Tra i soggetti attivi del reato di bancarotta fraudolenta, rientra anche l'amministratore di fatto, sebbene tale figura non sia espressamente menzionata negli articoli 216 e 223 della Legge fallimentare.
Infatti, in tema di reati fallimentari, l'amministratore "di fatto" della società fallita è gravato, ai sensi dell'articolo 2639 del Codice civile, degli stessi doveri cui è soggetto l'amministratore "di diritto".
Pertanto, ove concorrano le altre condizioni di ordine oggettivo e soggettivo, egli assume la penale responsabilità per tutti i comportamenti penalmente rilevanti a lui addebitabili.
Orbene, per stabilire se sussiste la qualifica di amministratore "di fatto", occorre far riferimento al disposto del citato articolo 2639, secondo cui tale nozione postula l'esercizio in modo continuativo e significativo dei poteri tipici inerenti alla qualifica o alla funzione.
Va precisato che i concetti di "significatività" e "continuità" non comportano necessariamente l'esercizio di "tutti" i poteri propri dell'organo di gestione, ma richiedono l'esercizio di un'apprezzabile attività gestoria, svolta in modo "non episodico od occasionale".
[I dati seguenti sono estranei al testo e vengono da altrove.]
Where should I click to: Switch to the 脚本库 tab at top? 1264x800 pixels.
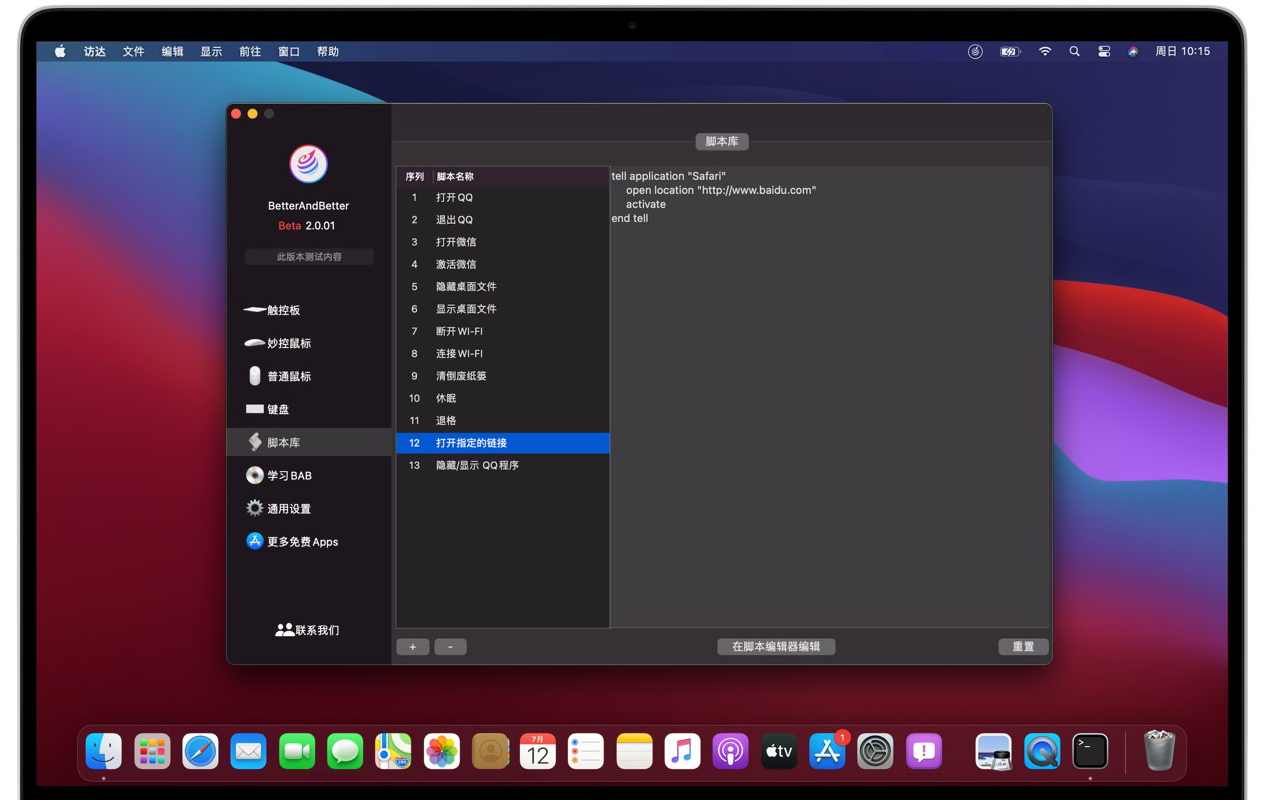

Ad esempio, nel caso recentemente affrontato dalla Cassazione sono state ritenute rilevanti circostanze quali: l'intestazione delle quote ad alcuni parenti, il coinvolgimento di soggetti che avevano operato come meri "prestanome", lo svolgimento da parte dell'imputato di atti di diretta gestione, come la stipula di un contratto di locazione, la compravendita di veicolo ecc. (Cassazione, sentenza del 30 dicembre 2013, n. 51891).